WRITTEN PROBLEM
Echo the part of the records that starts with the line containing "You are a GUI" and ends with the line containing "click(140, 358)", both included, without the pictures.

MATERIAL TO PROCESS
══════════

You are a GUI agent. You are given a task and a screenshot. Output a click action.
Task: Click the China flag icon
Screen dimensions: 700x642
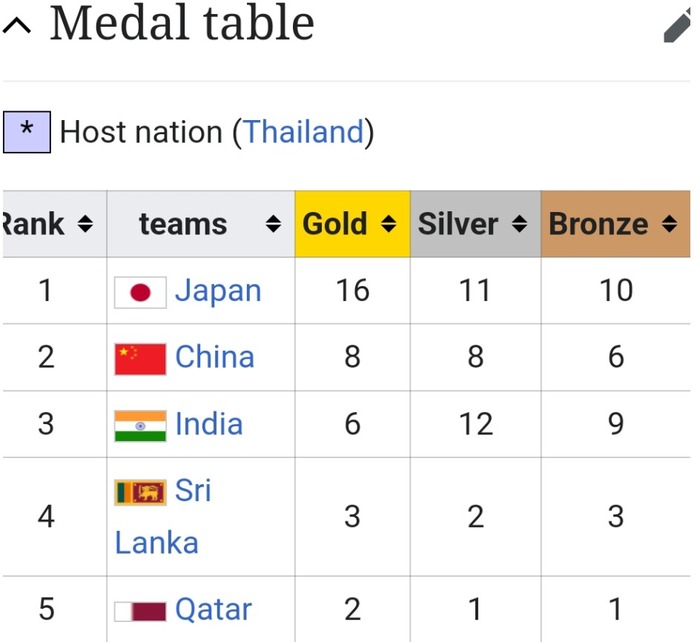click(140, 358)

══════════

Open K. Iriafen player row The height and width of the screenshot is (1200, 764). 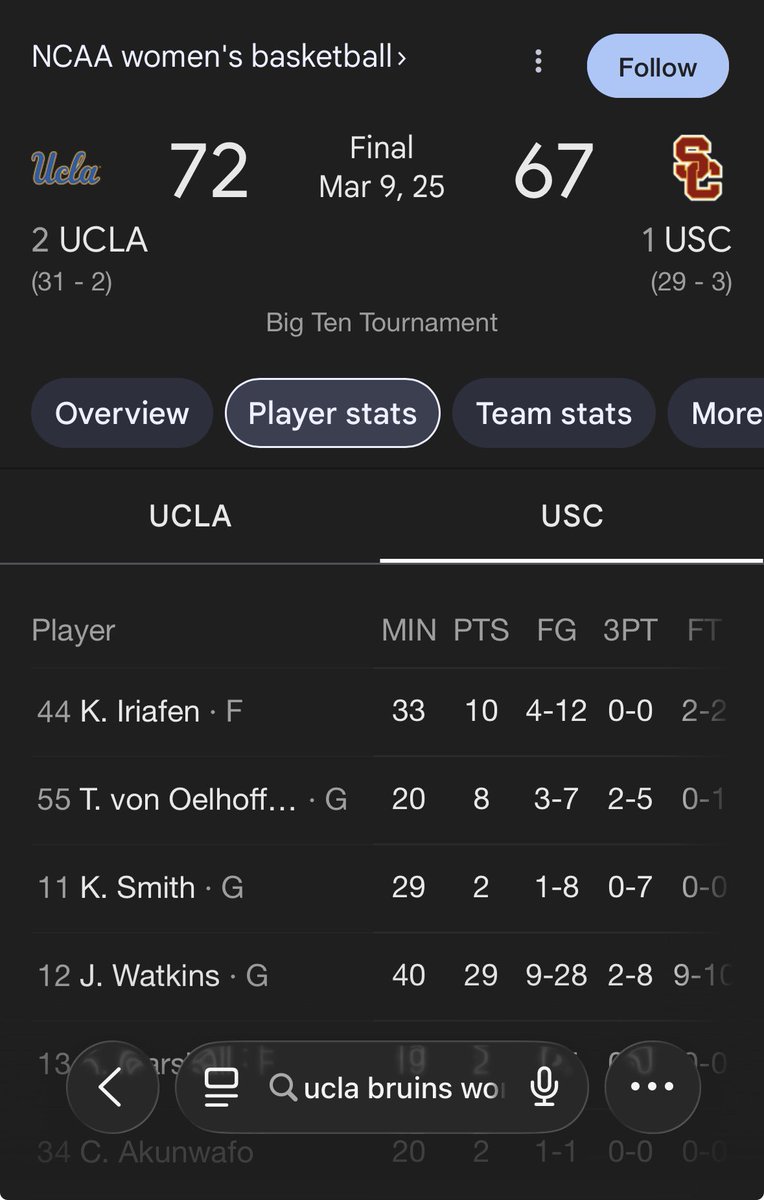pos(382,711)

══════════

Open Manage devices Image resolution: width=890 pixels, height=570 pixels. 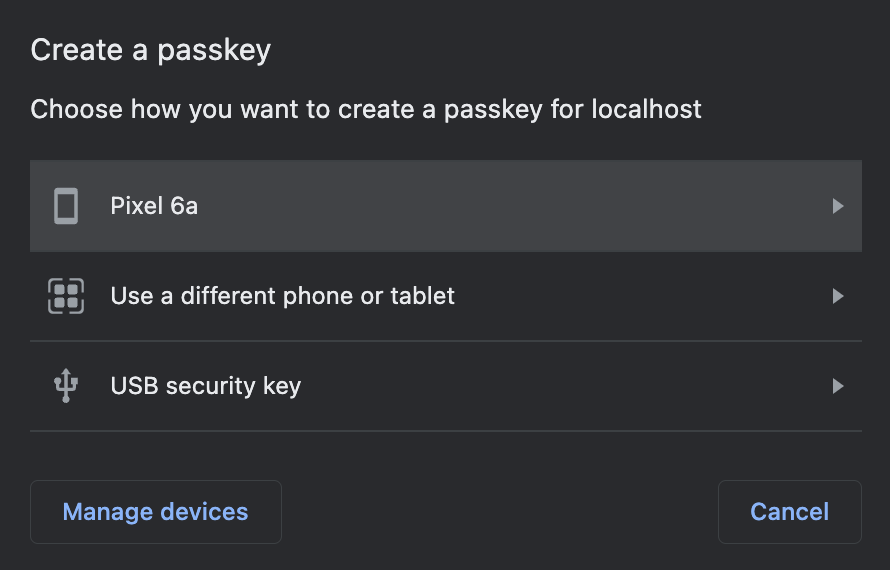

══════════

COMPLETE OUTPUT
You are a GUI agent. You are given a task and a screenshot. Output a click action.
Task: Click the China flag icon
Screen dimensions: 700x642
click(140, 358)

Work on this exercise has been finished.